In the records below, find the line containing "Click the plus icon inside Add record button" and the line containing "Check the Loop list item circle". Give again exactly those lines and every line between them, omitting the pictures.

━━━━━━━━━━━━━━━━━━━━━━━━━━━━━━

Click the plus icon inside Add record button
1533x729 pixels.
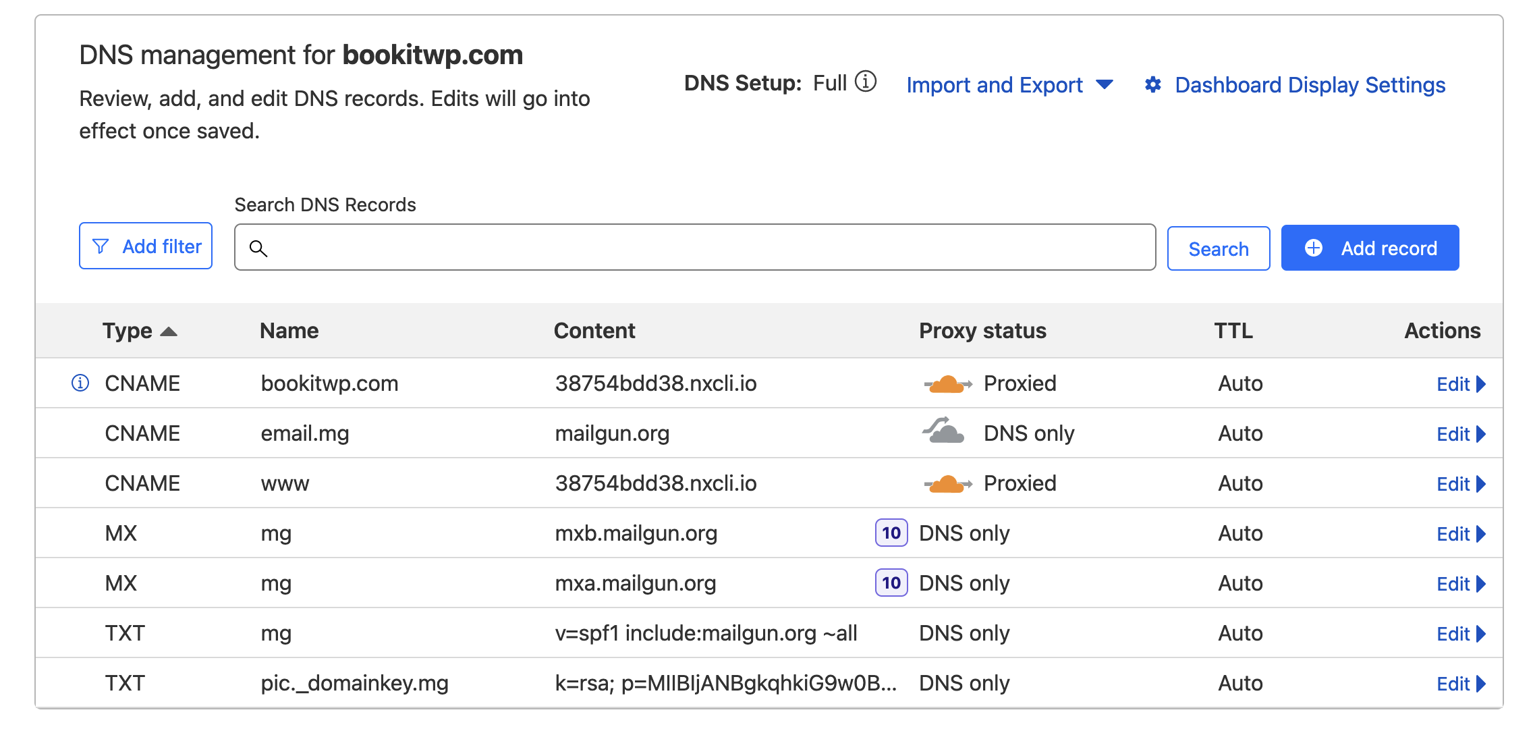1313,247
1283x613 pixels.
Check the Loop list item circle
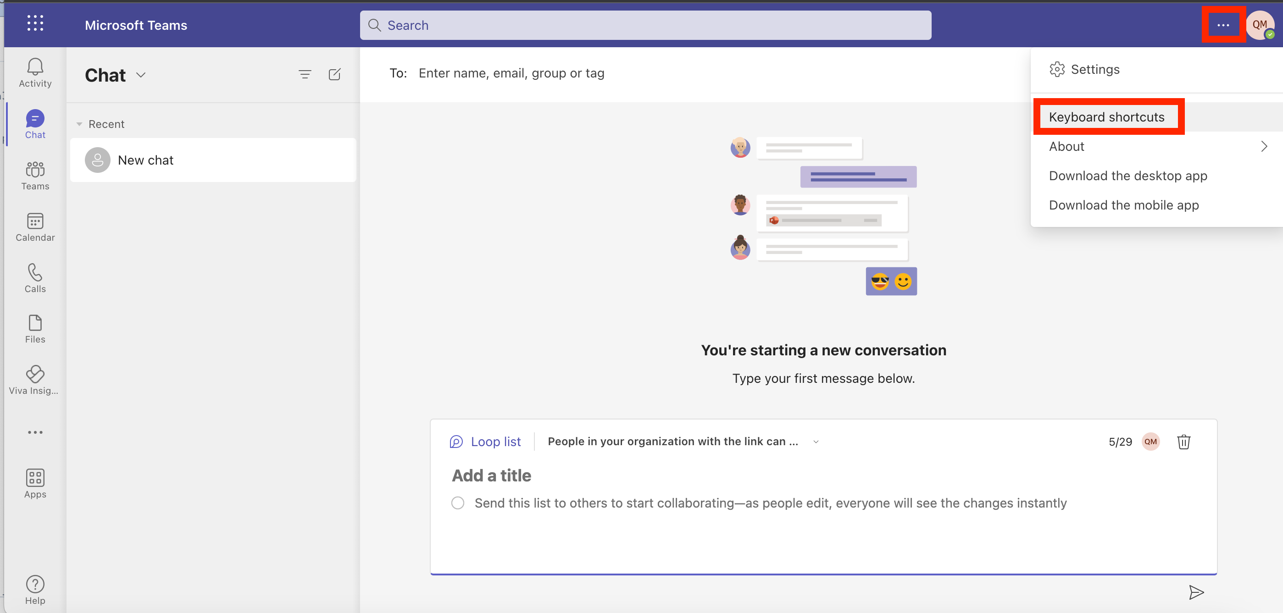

━━━━━━━━━━━━━━━━━━━━━━━━━━━━━━

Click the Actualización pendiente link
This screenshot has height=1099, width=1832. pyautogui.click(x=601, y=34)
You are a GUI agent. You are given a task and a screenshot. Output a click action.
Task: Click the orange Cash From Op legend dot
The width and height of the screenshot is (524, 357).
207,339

━━━━━━━━━━━━━━━━━━━━━━━━━━━━━━

- **Answer for this exercise**:
Click the plus icon inside Add record button
1533x729 pixels.
1313,247
1283x613 pixels.
Check the Loop list item circle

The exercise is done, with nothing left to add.